Na zona de entrevistas rápidas, Sérgio Conceição começou por dizer que explicar a derrota seria “uma conversa longa”, mas apressou-se a deixar críticas à arbitragem. “Temos de olhar para o que não conseguimos fazer: entrar no último terço, o último remate, a definição. São situações que trabalhamos para evoluir a equipa, mas o jogo é mais do que isso. Chegou-se aqui a um momento… Os jogadores sentem-se muito prejudicados e a verdade é que isso cria nervosismo. Toda a semana foi muito difícil, o ambiente dentro e fora”, começou por dizer.

“O lance do Galeno é o mesmo empurrão que origina a falta do golo do V. Guimarães. Não sei por que é que fora de área se marca e dentro não. Estas situações começam a enervar, mesmo que não devam. Não estou a dizer que é só culpa disso, temos de fazer mais. Somos uma equipa que provoca o adversário. Hoje sofremos 23 faltas, fizemos seis e temos dois cartões amarelos e um vermelho. Há muita coisa difícil de gerir numa equipa jovem e menos jovem, como o caso do Pepe, onde saímos todos prejudicados. Temos todos de olhar internamente para o que temos de fazer, para sermos uma equipa à nossa imagem e não de reações, de nervosismos, de situações que não nos levam a nada positivo”, acrescentou.

Por fim, Sérgio Conceição explicou que entrar a perder foi “um reflexo do que se tem passado”. “Não é fácil, num grupo de jovens. Olhei para o que foi o dérbi, o tal dérbi eterno, e vi uma equipa a perder [Benfica]. Havia a possibilidade de nos aproximarmos e fica difícil com tudo o que se passou hoje. É só isso que tenho a dizer”, terminou.

Já Nico González, que foi titular, reconheceu que a primeira “não saiu bem” ao FC Porto. “Eles marcaram nos dois primeiros remates que fizeram e isso custou-nos muito.

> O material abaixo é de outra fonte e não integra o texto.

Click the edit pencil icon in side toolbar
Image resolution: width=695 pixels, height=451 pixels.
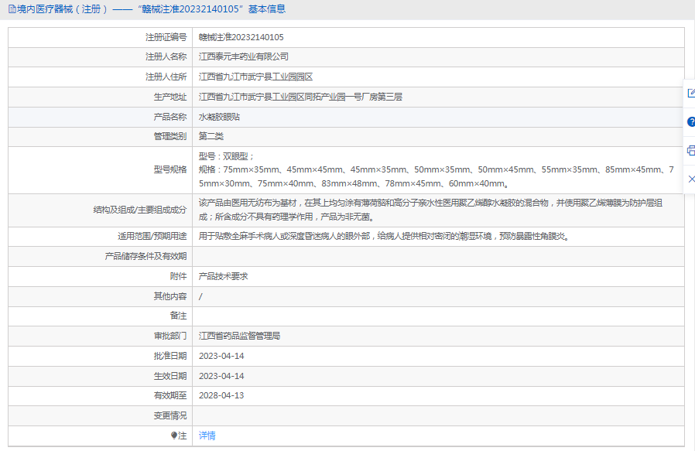[690, 94]
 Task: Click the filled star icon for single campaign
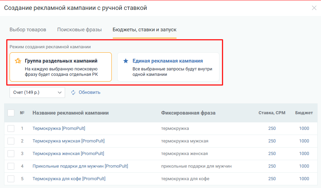coord(126,61)
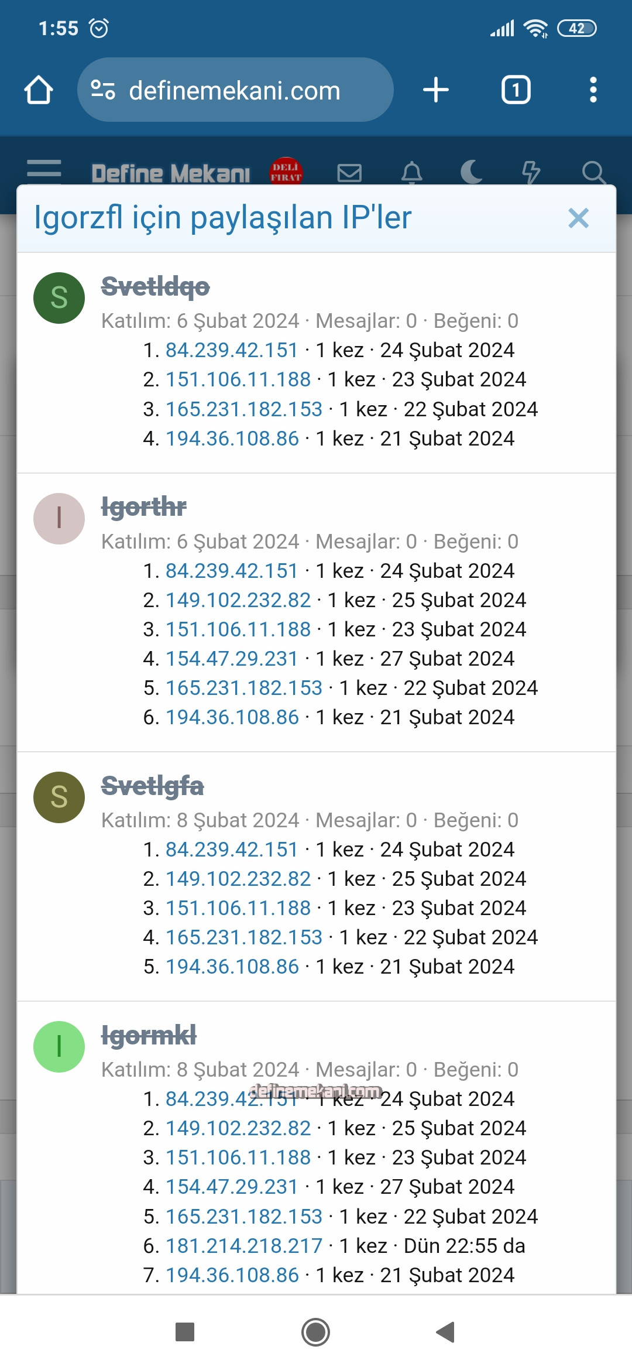
Task: Open the Svetldqo user profile link
Action: pyautogui.click(x=155, y=287)
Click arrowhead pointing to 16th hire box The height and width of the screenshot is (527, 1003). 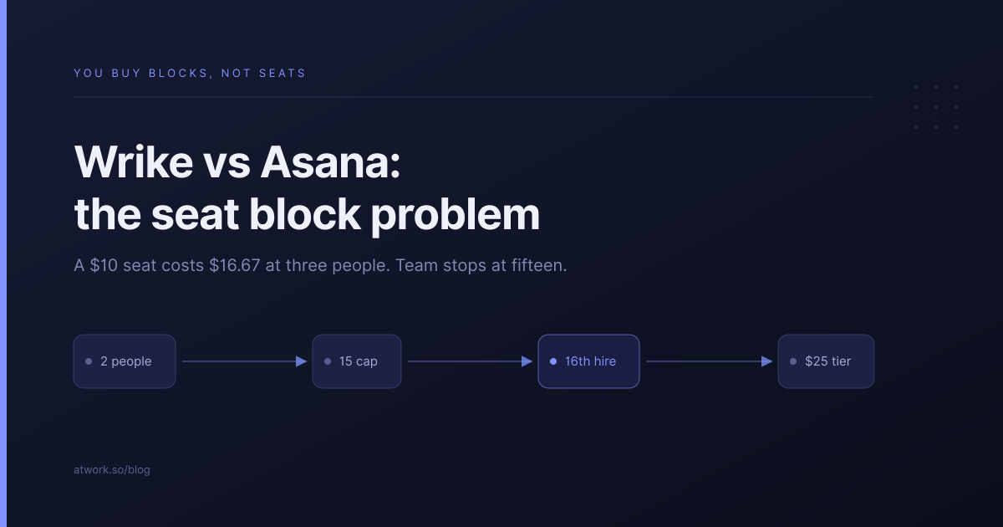[527, 361]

Tivemos oportunidades para recuperar, para empatar ou mesmo para poder ganhar, mas eles resistiram. Temos de procurar ganhar cada jogo até ao final, sabemos que podemos ganhar a qualquer rival. Nos últimos dois jogos da Liga penso que não estivemos à altura, temos de dar mais para ganhar os últimos jogos. Estou convencido de que o podemos fazer”, explicou o médio espanhol.